SOURCE RECORDS section start

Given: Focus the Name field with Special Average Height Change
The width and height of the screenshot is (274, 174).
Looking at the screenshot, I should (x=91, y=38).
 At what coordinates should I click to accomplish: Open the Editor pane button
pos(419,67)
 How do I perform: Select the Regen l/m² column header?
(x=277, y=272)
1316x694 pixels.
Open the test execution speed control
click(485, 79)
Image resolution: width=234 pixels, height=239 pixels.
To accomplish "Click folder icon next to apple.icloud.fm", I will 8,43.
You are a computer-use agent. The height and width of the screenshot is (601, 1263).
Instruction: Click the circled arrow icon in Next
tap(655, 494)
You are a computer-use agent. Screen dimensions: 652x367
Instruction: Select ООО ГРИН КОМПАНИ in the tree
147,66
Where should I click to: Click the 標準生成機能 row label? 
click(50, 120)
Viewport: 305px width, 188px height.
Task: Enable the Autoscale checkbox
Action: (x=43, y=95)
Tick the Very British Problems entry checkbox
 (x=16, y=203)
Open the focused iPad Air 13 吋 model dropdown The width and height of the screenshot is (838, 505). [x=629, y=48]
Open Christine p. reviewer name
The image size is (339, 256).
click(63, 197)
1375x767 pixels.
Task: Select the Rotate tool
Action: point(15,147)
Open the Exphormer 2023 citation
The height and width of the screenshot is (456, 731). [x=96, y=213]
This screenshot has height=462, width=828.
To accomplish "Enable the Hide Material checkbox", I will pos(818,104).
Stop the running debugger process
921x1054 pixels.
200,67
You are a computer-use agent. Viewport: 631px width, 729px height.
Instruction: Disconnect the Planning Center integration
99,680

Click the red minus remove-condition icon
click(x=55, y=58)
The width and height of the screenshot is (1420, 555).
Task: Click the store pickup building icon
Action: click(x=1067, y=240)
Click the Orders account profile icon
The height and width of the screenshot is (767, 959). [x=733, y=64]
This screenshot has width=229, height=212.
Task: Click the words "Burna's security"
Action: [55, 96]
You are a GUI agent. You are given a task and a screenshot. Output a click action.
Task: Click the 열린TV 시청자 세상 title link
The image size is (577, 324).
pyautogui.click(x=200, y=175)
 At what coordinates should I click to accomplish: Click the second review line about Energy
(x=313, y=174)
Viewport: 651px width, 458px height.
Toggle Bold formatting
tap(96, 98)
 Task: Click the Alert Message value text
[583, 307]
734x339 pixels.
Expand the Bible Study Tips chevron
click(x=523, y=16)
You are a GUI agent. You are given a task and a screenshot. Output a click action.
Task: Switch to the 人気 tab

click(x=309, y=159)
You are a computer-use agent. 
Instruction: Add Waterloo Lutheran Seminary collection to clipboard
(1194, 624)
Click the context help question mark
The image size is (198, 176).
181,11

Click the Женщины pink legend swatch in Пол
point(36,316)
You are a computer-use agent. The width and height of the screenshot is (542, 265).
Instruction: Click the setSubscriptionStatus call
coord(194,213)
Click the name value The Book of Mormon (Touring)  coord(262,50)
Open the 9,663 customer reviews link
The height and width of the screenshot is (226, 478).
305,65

SOURCE RECORDS section end

**GOAL OF THE EXERCISE:**
The lines above are to be retyped exactly, with none omitted.

**EXERCISE ANSWER:**
Given: Focus the Name field with Special Average Height Change
The width and height of the screenshot is (274, 174).
Looking at the screenshot, I should (x=91, y=38).
 At what coordinates should I click to accomplish: Open the Editor pane button
pos(419,67)
 How do I perform: Select the Regen l/m² column header?
(x=277, y=272)
1316x694 pixels.
Open the test execution speed control
click(485, 79)
Image resolution: width=234 pixels, height=239 pixels.
To accomplish "Click folder icon next to apple.icloud.fm", I will 8,43.
You are a computer-use agent. The height and width of the screenshot is (601, 1263).
Instruction: Click the circled arrow icon in Next
tap(655, 494)
You are a computer-use agent. Screen dimensions: 652x367
Instruction: Select ООО ГРИН КОМПАНИ in the tree
147,66
Where should I click to: Click the 標準生成機能 row label? 
click(50, 120)
Viewport: 305px width, 188px height.
Task: Enable the Autoscale checkbox
Action: (x=43, y=95)
Tick the Very British Problems entry checkbox
 (x=16, y=203)
Open the focused iPad Air 13 吋 model dropdown The width and height of the screenshot is (838, 505). [x=629, y=48]
Open Christine p. reviewer name
The image size is (339, 256).
click(63, 197)
1375x767 pixels.
Task: Select the Rotate tool
Action: point(15,147)
Open the Exphormer 2023 citation
The height and width of the screenshot is (456, 731). [x=96, y=213]
This screenshot has height=462, width=828.
To accomplish "Enable the Hide Material checkbox", I will pos(818,104).
Stop the running debugger process
921x1054 pixels.
200,67
You are a computer-use agent. Viewport: 631px width, 729px height.
Instruction: Disconnect the Planning Center integration
99,680

Click the red minus remove-condition icon
click(x=55, y=58)
The width and height of the screenshot is (1420, 555).
Task: Click the store pickup building icon
Action: click(x=1067, y=240)
Click the Orders account profile icon
The height and width of the screenshot is (767, 959). [x=733, y=64]
This screenshot has width=229, height=212.
Task: Click the words "Burna's security"
Action: [55, 96]
You are a GUI agent. You are given a task and a screenshot. Output a click action.
Task: Click the 열린TV 시청자 세상 title link
The image size is (577, 324).
pyautogui.click(x=200, y=175)
 At what coordinates should I click to accomplish: Click the second review line about Energy
(x=313, y=174)
Viewport: 651px width, 458px height.
Toggle Bold formatting
tap(96, 98)
 Task: Click the Alert Message value text
[583, 307]
734x339 pixels.
Expand the Bible Study Tips chevron
click(x=523, y=16)
You are a GUI agent. You are given a task and a screenshot. Output a click action.
Task: Switch to the 人気 tab

click(x=309, y=159)
You are a computer-use agent. 
Instruction: Add Waterloo Lutheran Seminary collection to clipboard
(1194, 624)
Click the context help question mark
The image size is (198, 176).
181,11

Click the Женщины pink legend swatch in Пол
point(36,316)
You are a computer-use agent. The width and height of the screenshot is (542, 265).
Instruction: Click the setSubscriptionStatus call
coord(194,213)
Click the name value The Book of Mormon (Touring)  coord(262,50)
Open the 9,663 customer reviews link
The height and width of the screenshot is (226, 478).
305,65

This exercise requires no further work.